Pointing records for text and elements —
## START
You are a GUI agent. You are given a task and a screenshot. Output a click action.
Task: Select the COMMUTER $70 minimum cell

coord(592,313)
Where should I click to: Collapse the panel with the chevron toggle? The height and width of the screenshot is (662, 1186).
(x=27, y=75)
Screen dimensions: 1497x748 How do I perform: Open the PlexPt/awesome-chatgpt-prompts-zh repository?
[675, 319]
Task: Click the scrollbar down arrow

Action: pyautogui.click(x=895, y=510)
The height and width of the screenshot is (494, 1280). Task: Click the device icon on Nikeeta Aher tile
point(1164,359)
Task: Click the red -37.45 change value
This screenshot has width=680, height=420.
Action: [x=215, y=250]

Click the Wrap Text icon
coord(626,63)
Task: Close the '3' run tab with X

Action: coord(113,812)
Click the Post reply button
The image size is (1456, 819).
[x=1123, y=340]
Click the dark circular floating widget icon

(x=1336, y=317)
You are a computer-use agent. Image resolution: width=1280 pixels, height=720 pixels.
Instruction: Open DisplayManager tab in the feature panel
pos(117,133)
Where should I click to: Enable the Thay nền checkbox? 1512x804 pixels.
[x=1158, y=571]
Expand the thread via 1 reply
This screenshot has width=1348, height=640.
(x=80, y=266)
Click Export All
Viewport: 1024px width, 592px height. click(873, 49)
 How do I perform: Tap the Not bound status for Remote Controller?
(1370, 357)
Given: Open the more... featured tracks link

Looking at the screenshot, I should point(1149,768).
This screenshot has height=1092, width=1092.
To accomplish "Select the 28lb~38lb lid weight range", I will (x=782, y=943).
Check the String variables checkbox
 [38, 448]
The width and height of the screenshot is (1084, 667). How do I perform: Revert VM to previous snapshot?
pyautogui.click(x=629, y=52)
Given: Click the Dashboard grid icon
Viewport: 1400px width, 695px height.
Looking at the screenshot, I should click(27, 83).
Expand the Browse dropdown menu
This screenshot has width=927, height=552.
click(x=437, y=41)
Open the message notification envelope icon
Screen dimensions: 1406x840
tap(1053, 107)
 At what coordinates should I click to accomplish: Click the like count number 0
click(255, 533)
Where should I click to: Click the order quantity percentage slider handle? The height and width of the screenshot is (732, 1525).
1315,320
## END
Exercise prompt — Copy all of the entries above line for line, without any changes.

Task response —
You are a GUI agent. You are given a task and a screenshot. Output a click action.
Task: Select the COMMUTER $70 minimum cell

coord(592,313)
Where should I click to: Collapse the panel with the chevron toggle? The height and width of the screenshot is (662, 1186).
(x=27, y=75)
Screen dimensions: 1497x748 How do I perform: Open the PlexPt/awesome-chatgpt-prompts-zh repository?
[675, 319]
Task: Click the scrollbar down arrow

Action: pyautogui.click(x=895, y=510)
The height and width of the screenshot is (494, 1280). Task: Click the device icon on Nikeeta Aher tile
point(1164,359)
Task: Click the red -37.45 change value
This screenshot has width=680, height=420.
Action: [x=215, y=250]

Click the Wrap Text icon
coord(626,63)
Task: Close the '3' run tab with X

Action: coord(113,812)
Click the Post reply button
The image size is (1456, 819).
[x=1123, y=340]
Click the dark circular floating widget icon

(x=1336, y=317)
You are a computer-use agent. Image resolution: width=1280 pixels, height=720 pixels.
Instruction: Open DisplayManager tab in the feature panel
pos(117,133)
Where should I click to: Enable the Thay nền checkbox? 1512x804 pixels.
[x=1158, y=571]
Expand the thread via 1 reply
This screenshot has width=1348, height=640.
(x=80, y=266)
Click Export All
Viewport: 1024px width, 592px height. click(873, 49)
 How do I perform: Tap the Not bound status for Remote Controller?
(1370, 357)
Given: Open the more... featured tracks link

Looking at the screenshot, I should point(1149,768).
This screenshot has height=1092, width=1092.
To accomplish "Select the 28lb~38lb lid weight range", I will (x=782, y=943).
Check the String variables checkbox
 [38, 448]
The width and height of the screenshot is (1084, 667). How do I perform: Revert VM to previous snapshot?
pyautogui.click(x=629, y=52)
Given: Click the Dashboard grid icon
Viewport: 1400px width, 695px height.
Looking at the screenshot, I should click(27, 83).
Expand the Browse dropdown menu
This screenshot has width=927, height=552.
click(x=437, y=41)
Open the message notification envelope icon
Screen dimensions: 1406x840
tap(1053, 107)
 At what coordinates should I click to accomplish: Click the like count number 0
click(255, 533)
Where should I click to: Click the order quantity percentage slider handle? The height and width of the screenshot is (732, 1525).
1315,320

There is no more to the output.